Talking on air before the Los Angeles Lakers and Denver Nuggets game, the two said the shooting of Breonna Taylor should not be classified with other high-profile deaths of black people at the hands of police, citing the search warrant and the fact that her boyfriend opened fire on officers.
"I don't think this one was like George Floyd or Ahmaud Arbery and things like that," Barkley said. "I feel sad that this young lady lost her life. I think this one was – the no-knock warrant is something we need to get rid of ... across the board. But I am worried to lump all these situations in together. And I just feel bad that the young lady lost her life. But we do have to take into account that her boyfriend shot at the cops and shot a cop. So like I say, even though I am really sorry she lost her life, I just don't think we can put this in the same situation as George Floyd or Ahmaud Arbery."
Barkley also shared his opinion on the movement to defund police departments, calling it foolish.

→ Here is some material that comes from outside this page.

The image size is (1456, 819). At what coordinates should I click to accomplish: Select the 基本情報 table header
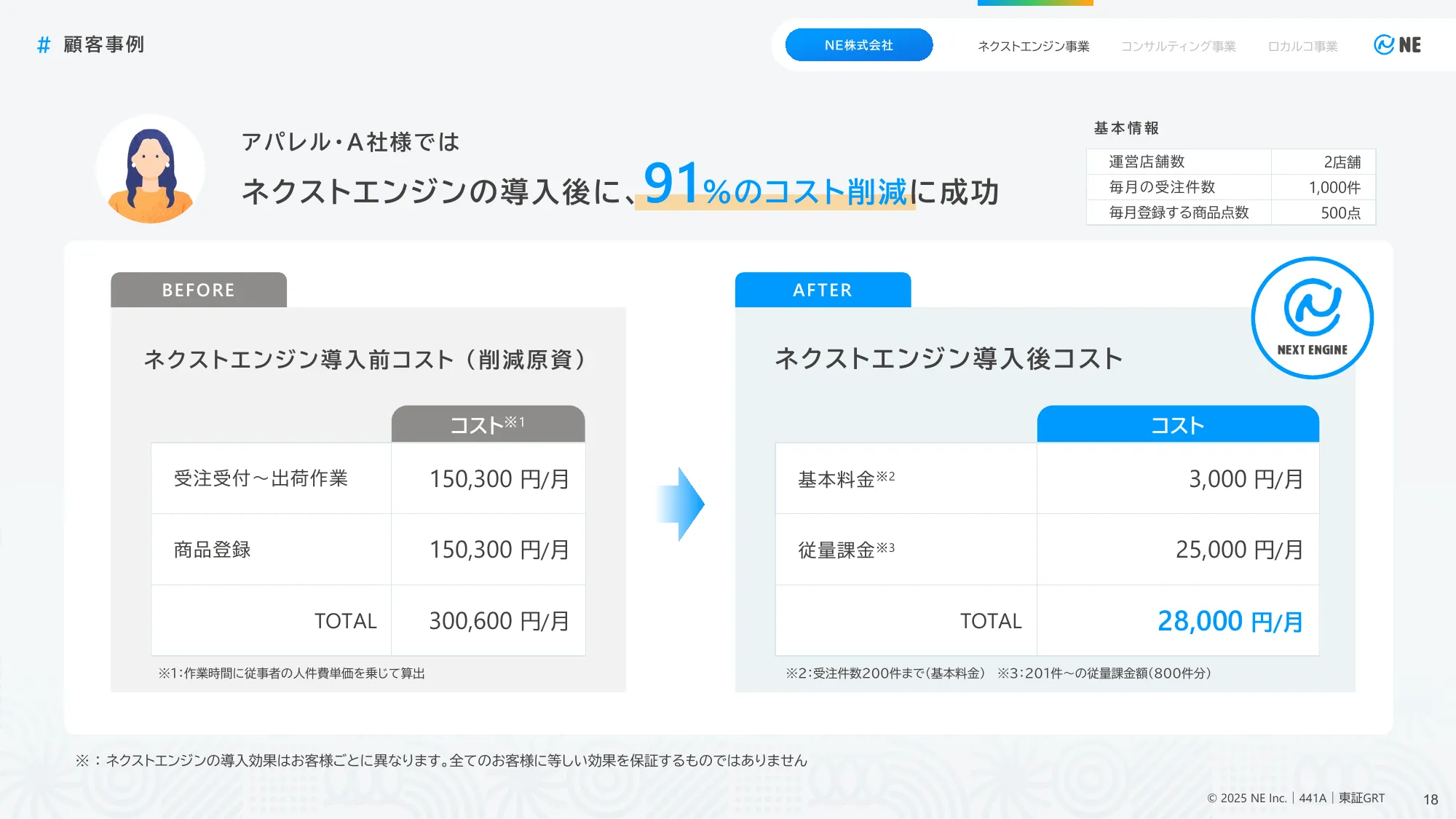[x=1125, y=127]
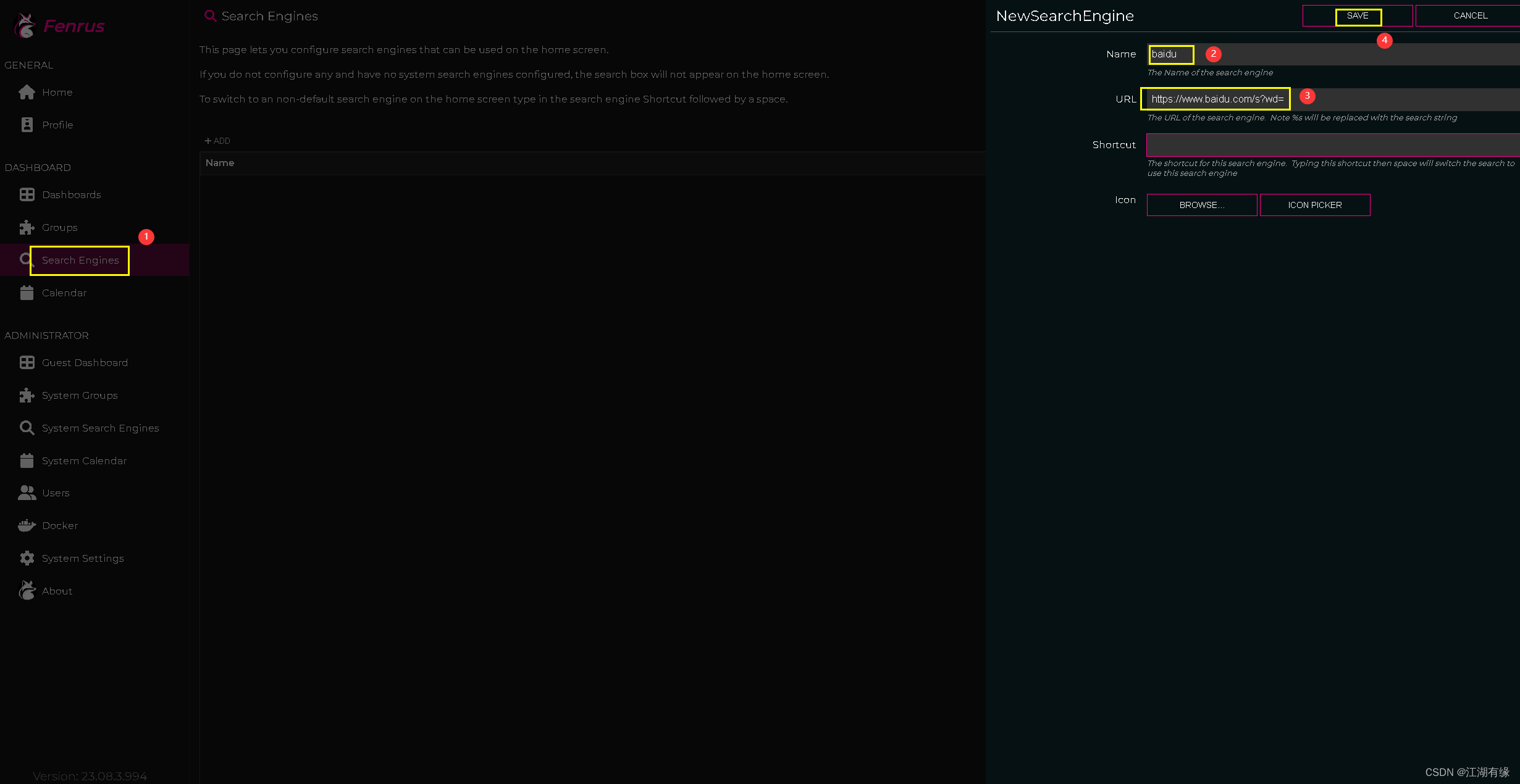
Task: Click the BROWSE... icon button
Action: click(1201, 205)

"I hear these fools on TV talking about defund the police and things like that," said Barkley. "We need police reform and prison reform and things like that. Because you know who ain't gonna defund the cops? White neighborhoods and rich neighborhoods. So, that notion they keep saying that – I'm like wait a minute, who are black people supposed to call, Ghostbusters when we have crime in our neighborhoods? We need police reform. Like I say, white people, especially rich white people, they're always gonna have cops. So we need to stop that defund or abolish the cops crap."
O'Neil, who has a long history of supporting the police – even becoming an honorary U.S. Deputy Marshall and a reserve officer with the Port Police – defended Barkley's position.
"I have to agree with Charles, this one is sort of lumped in," O'Neal said. "You have to get a warrant signed and some states do allow no-knock warrants. And everyone was asking for murder charges. When you talk about murder, you have to show intent. A homicide occurred, and we're sorry a homicide occurred. When you have a warrant signed by the judge, you are doing your job, and I would imagine that you would fire back."